SUPPLIED ENTRIES -
== Segment start ==

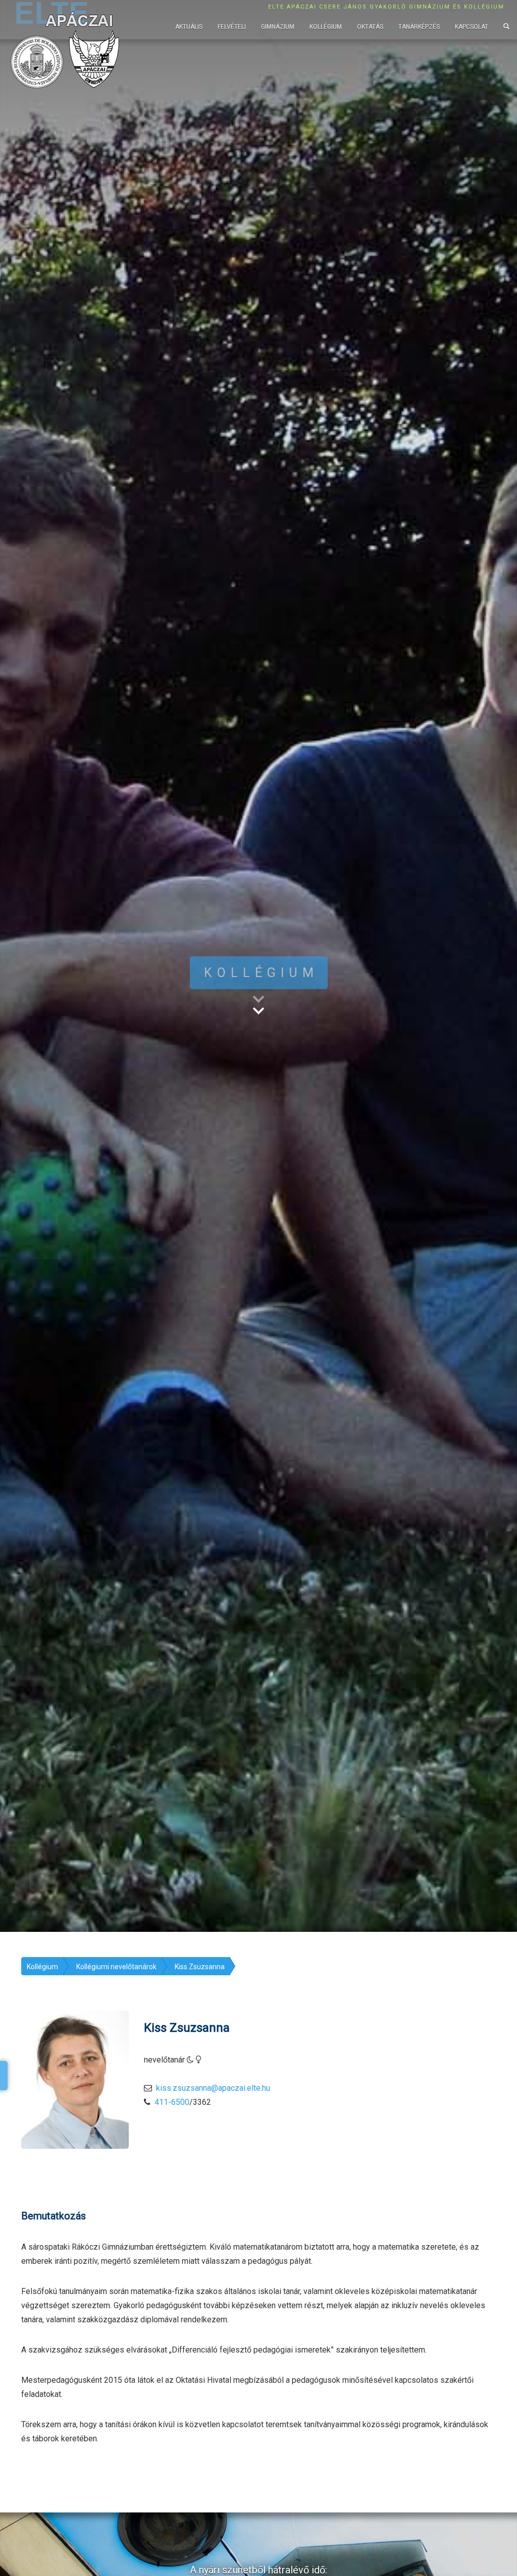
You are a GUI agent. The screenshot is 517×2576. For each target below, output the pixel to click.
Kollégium (325, 26)
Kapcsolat (471, 26)
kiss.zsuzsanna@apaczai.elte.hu (213, 2088)
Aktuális (188, 26)
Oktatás (370, 26)
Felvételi (232, 26)
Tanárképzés (419, 26)
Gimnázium (277, 26)
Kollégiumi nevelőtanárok (116, 1967)
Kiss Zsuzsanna (200, 1967)
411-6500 (171, 2102)
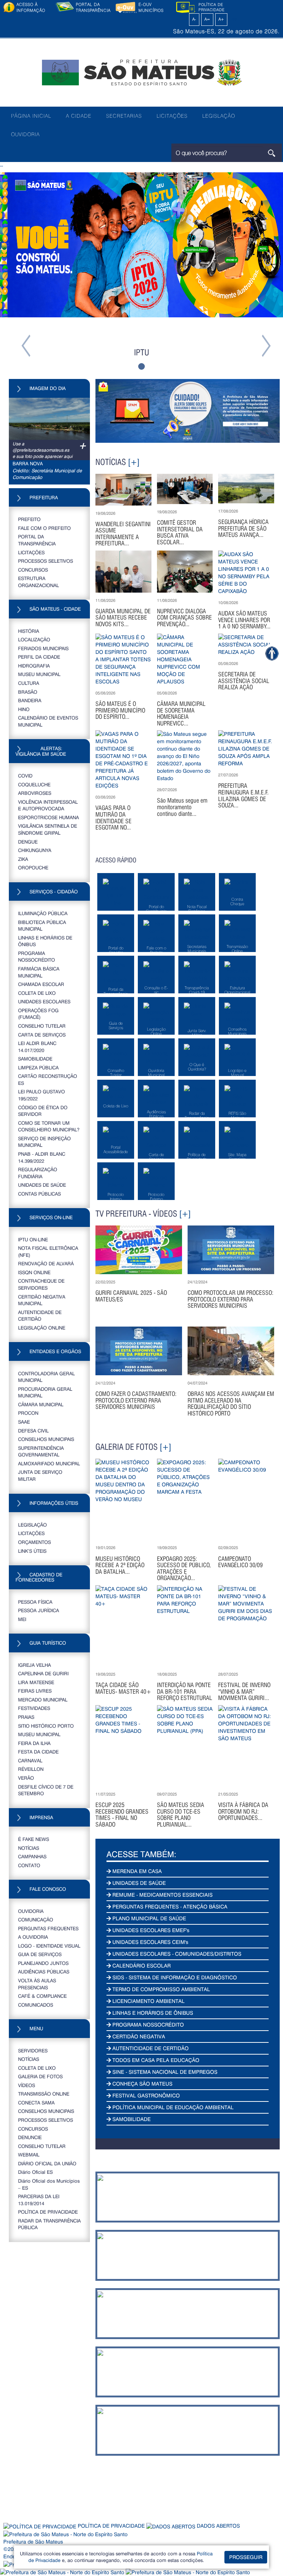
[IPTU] (141, 244)
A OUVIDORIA (33, 1937)
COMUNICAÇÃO (35, 1919)
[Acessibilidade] (271, 653)
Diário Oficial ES (35, 2172)
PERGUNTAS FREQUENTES (48, 1928)
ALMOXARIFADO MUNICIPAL (49, 1463)
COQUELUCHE (34, 784)
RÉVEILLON (30, 1769)
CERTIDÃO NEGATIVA (138, 2036)
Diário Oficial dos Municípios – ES (49, 2184)
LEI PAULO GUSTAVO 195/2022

== Segment end ==

TASK PROMPT - If a line in the records contains the string "Oficial", copy it out.

RESULT FOR THIS EXERCISE -
Diário Oficial ES (35, 2172)
Diário Oficial dos Municípios – ES (49, 2184)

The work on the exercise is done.